Mas eram muito estrangeiros, como eu dizia, o que pode ser bom ou pode ser só política. Mas, de qualquer modo, Bollywood e Hollywood nunca estiveram tão próximas, o que só pode ser boa coisa.

fevereiro 25, 2009

fevereiro 24, 2009

O blog do Kafka

Esses blogs do além estão na minha lista de coisas que justificam a internet. Nada mais é necessário ser dito sobre o assunto, então deixo que Kafka fale um pouco:
Estou trabalhando num romance e muitas questões me assolam. Vou contar a idéia básica do livro e talvez vocês possam me ajudar. Num certo dia, um sujeito, que é funcionário público, acorda, na sua cama, transformado numa barata. A partir dessa transformação, tenho dois grandes caminhos a seguir. No primeiro, farei dessa história uma metáfora dos efeitos da massificação gerados pela sociedade industrial no indivíduo. Com um clima de angústia e desconcerto, pretendo antecipar o surgimento de fenômenos como o do nazismo, e assim fazer um marco literário de grande valor para a humanidade. O segundo caminho é transformar o personagem principal num protagonista divertido de história infantil: o Q Barato. Q Barato, depois de ter se transformado, partirá da sua aldeia para descobrir, no mundo dos insetos, que todos os seres vivos têm uma importante missão no equilíbrio do planeta. Até mesmo uma baratinha nojenta e rejeitada. Com a criação de mais dois personagens, um pernilongo espoleta e aloprado, mas de bom coração, e uma joaninha princesa linda e rica, que vai se apaixonar pelos verdadeiros valores do Q Barato, a Pixar pode se interessar. No caminho um, o título será A Metamorfose; no dois, A Barata é um Barato.
Também recomendo as impressões de Gutenberg e o sucinto Tim Maia.

fevereiro 23, 2009

Generation gap

Às vezes imagino o que a minha geração vai pedir para os filhos fazerem, à maneira como nossos pais nos pedem para dar um jeito no computador ou ensinar a usar o celular. Que tecnologias vão surgir no futuro que seremos velhos demais para entender ou para se dar o trabalho de se interessar?

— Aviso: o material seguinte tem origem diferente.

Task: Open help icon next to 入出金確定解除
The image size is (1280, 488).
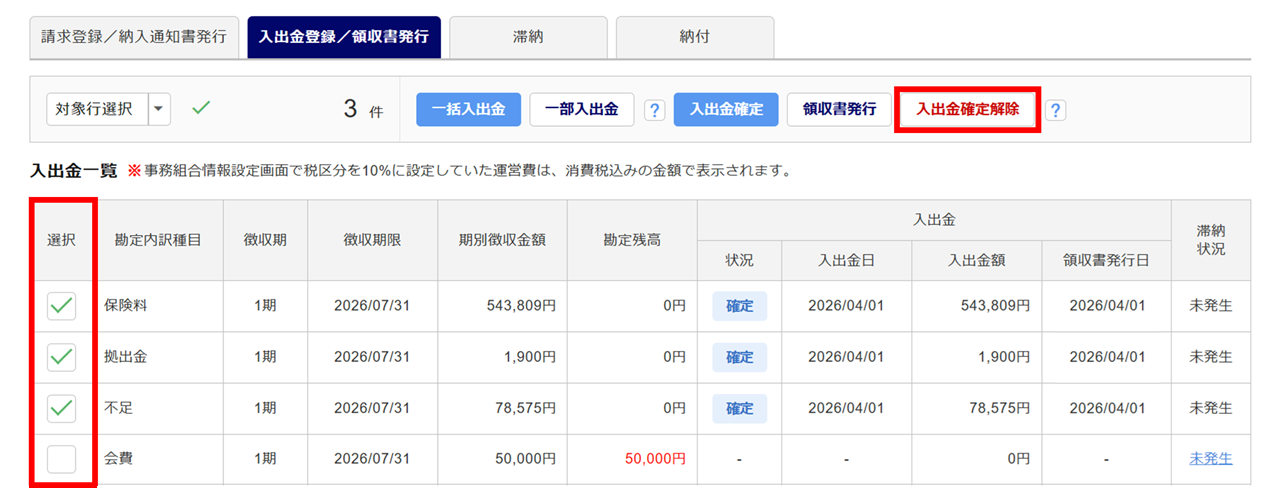Action: pos(1055,110)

Li um artigo de um cara (que perdi) sobre como tudo que for criado depois que tivermos 30 anos de idade vai ser sempre uma ferramenta estranha, mesmo que aprendamos a usá-la, nunca a dominaremos por completo. Não dei muita bola já que ainda me restariam uns sete anos de tranquilidade tecnológica, até o momento em que li isso:
você vai apertar a campainha e usa qual dedo? se for o indicador, você quase certamente tem mais de trinta anos de idade. os mais jovens usam o dedão
Já tinha lido sobre o dedões superdesenvolvidos mas não sabia da estatística dos 30 anos, e aí que me preocupei porque, aos 23, nunca cogitei usar qualquer outro dedo para tocar uma campainha que não o indicador. Isso indica (no pun inded) que, tecnologicamente, já passou a minha época?

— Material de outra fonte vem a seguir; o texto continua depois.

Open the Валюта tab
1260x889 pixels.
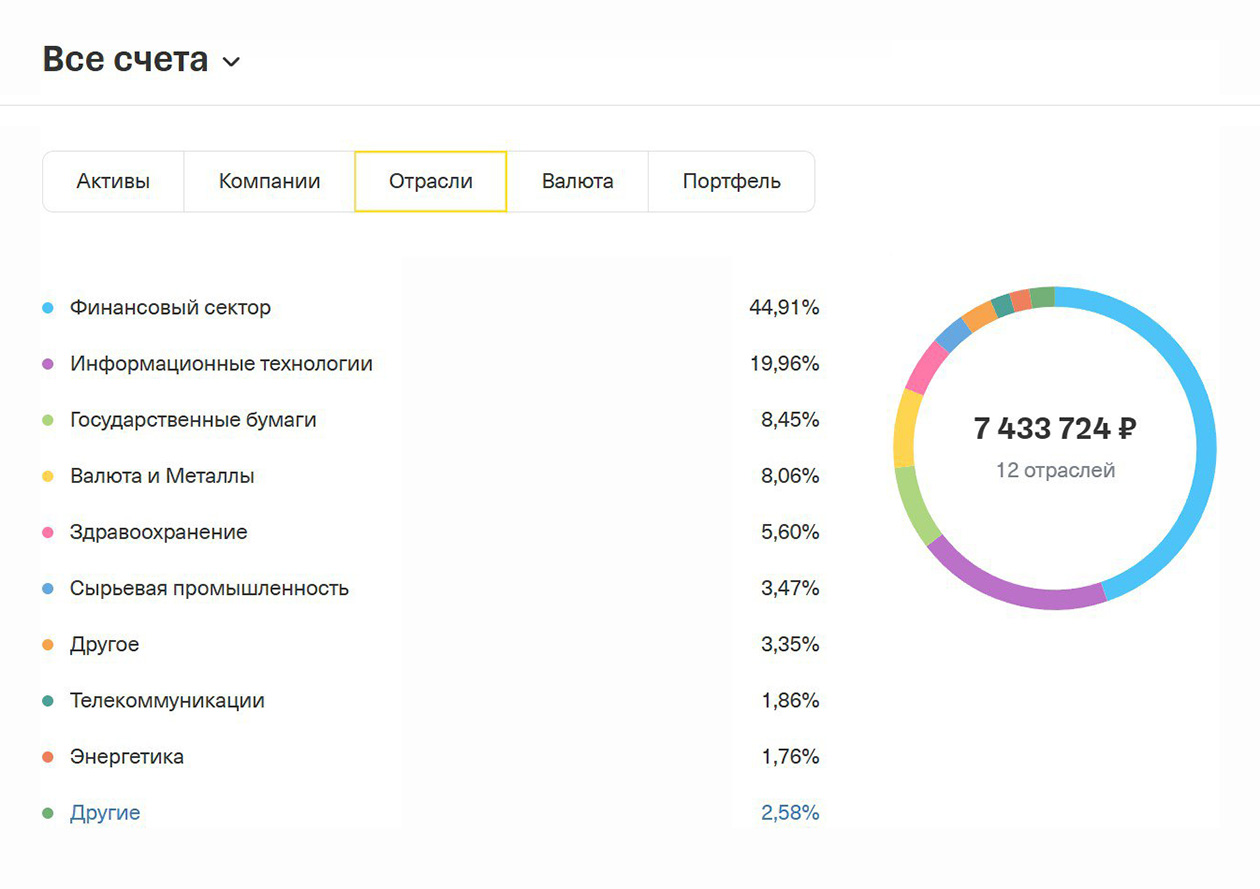[579, 181]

Não se trata apenas de dedões. De uns tempos para cá, comecei a me deparar com um comportamento de gerações mais jovens que eu jamais poderia ter imaginado. Há não muito tempo, eu acreditava estar acompanhando as mudanças mesmo que à distância. Por exemplo tirar fotos em frente ao espelho e montar um flickr não é algo da minha geração, mas eu sempre soube que era atividade corrente entre meninas uns anos mais novas. Mas agora me aparece isso de sexting, do qual eu nunca tinha ouvido falar mas deve ser minimamente popular nos EUA para já ter até uma denominação específica.

Fora o espanto de saber que adolescentes estão se mandando fotos explicitamente sexuais e o espanto de saber que estão sendo tratados como criminosos por isso, o ponto é que coisas como sexting e dedões superdesenvolvidos me dão a sólida sensação de que já há no mundo uma geração a qual eu absolutamente não pertenço. É primeira generation gap de que participo no grupo dos mais velhos.